[Start of section]

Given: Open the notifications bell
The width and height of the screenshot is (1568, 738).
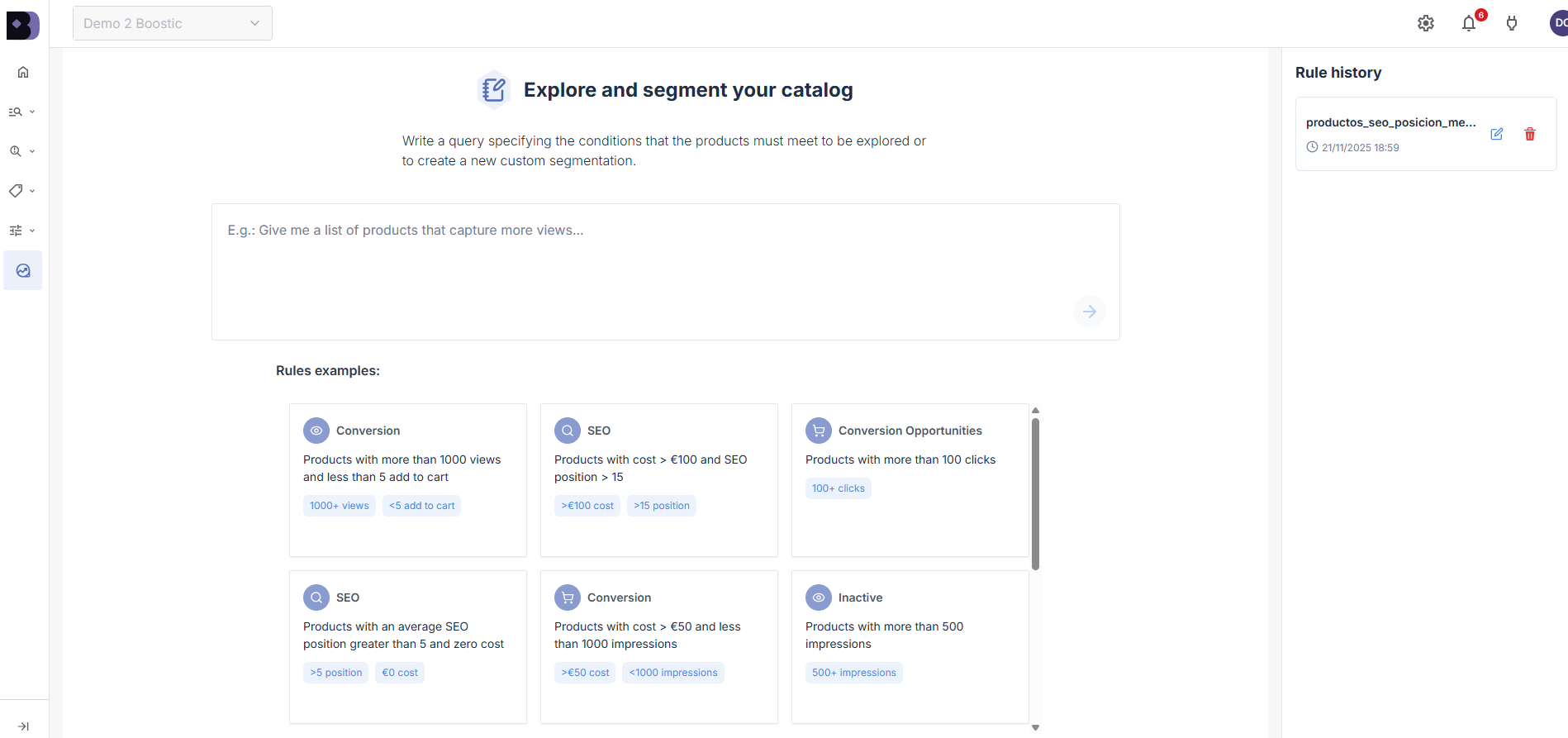Looking at the screenshot, I should click(1469, 23).
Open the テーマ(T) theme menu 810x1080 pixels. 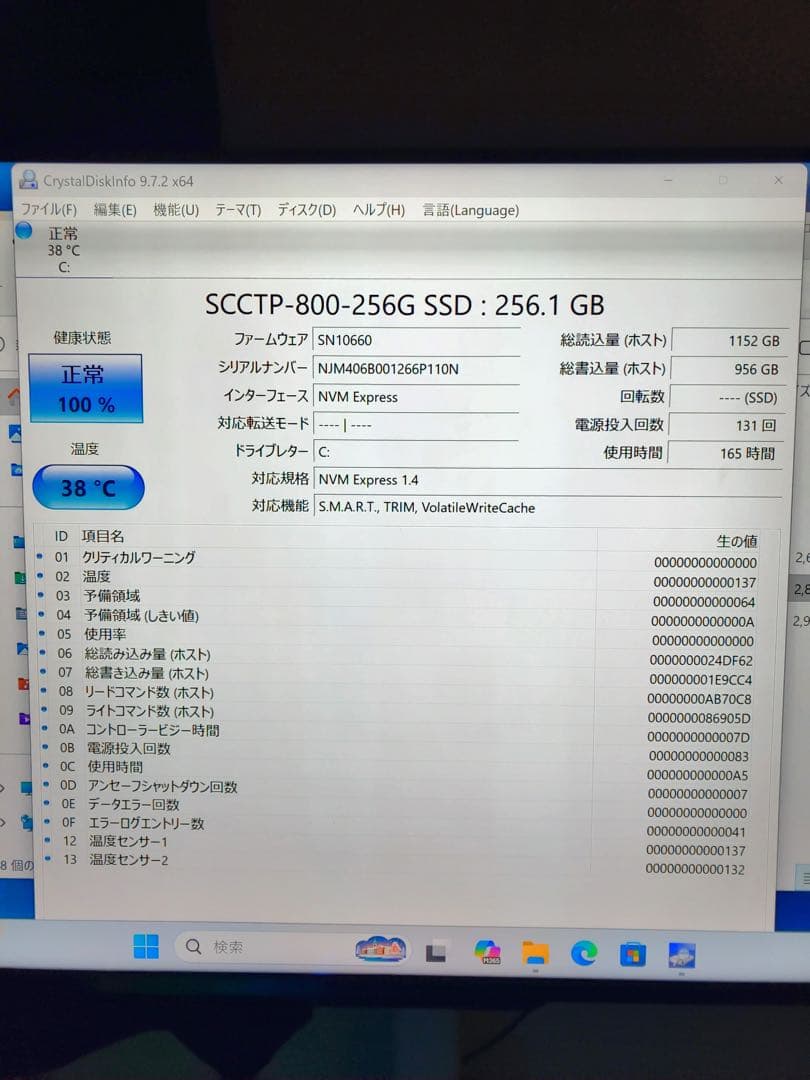tap(237, 210)
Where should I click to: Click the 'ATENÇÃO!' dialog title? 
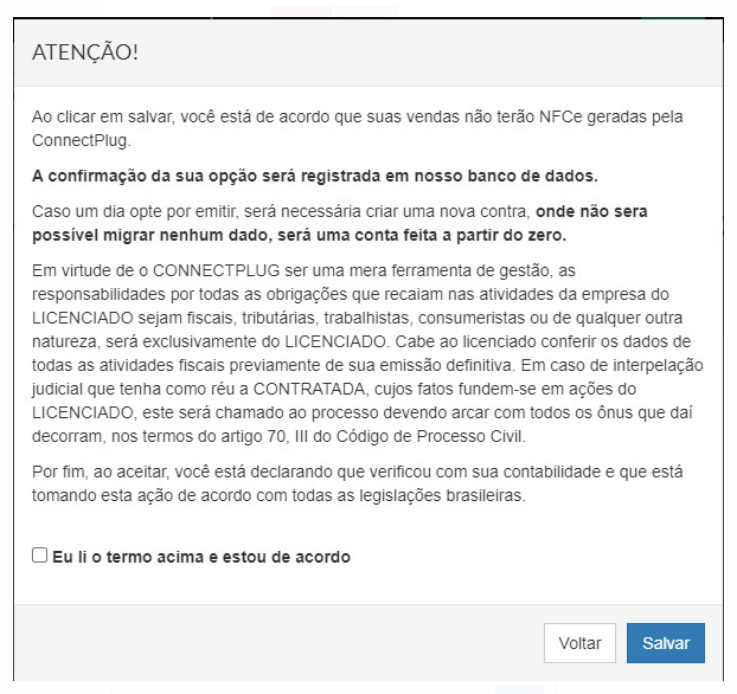coord(85,52)
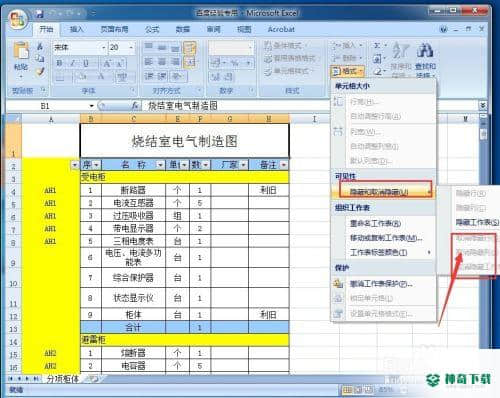Click the insert function fx icon
Viewport: 500px width, 398px height.
[134, 106]
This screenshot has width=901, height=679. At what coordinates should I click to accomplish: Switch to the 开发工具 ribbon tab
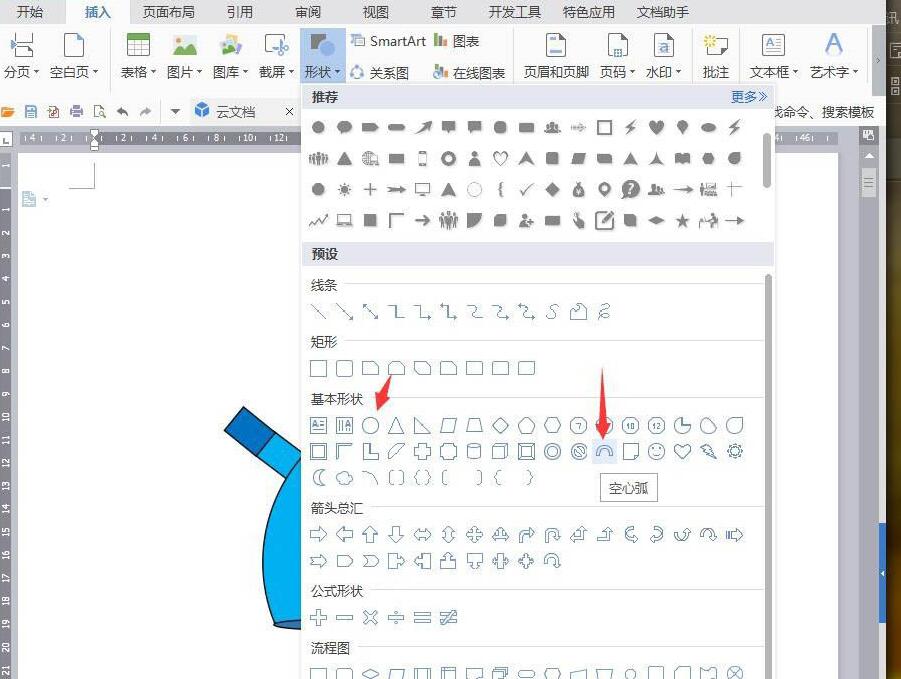(x=513, y=12)
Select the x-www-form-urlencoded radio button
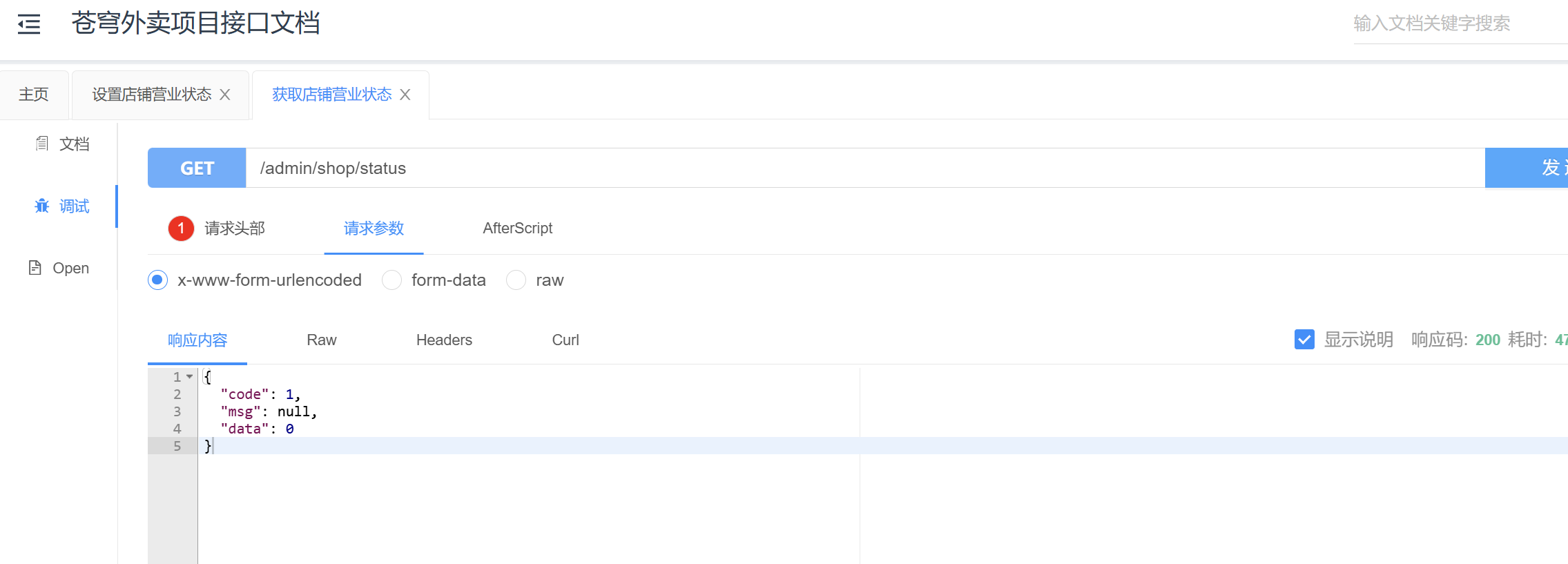The width and height of the screenshot is (1568, 564). [158, 280]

[End of section]

- **TO DO**
Please give again only the lines from the one containing "This screenshot has" through the last line of the entries above, exactly as they stand and without pictures.

- **SOLUTION FOR THIS PROBLEM**
This screenshot has width=901, height=679. At what coordinates should I click to accomplish: Switch to the 开发工具 ribbon tab
(x=513, y=12)
Select the x-www-form-urlencoded radio button
The width and height of the screenshot is (1568, 564). [158, 280]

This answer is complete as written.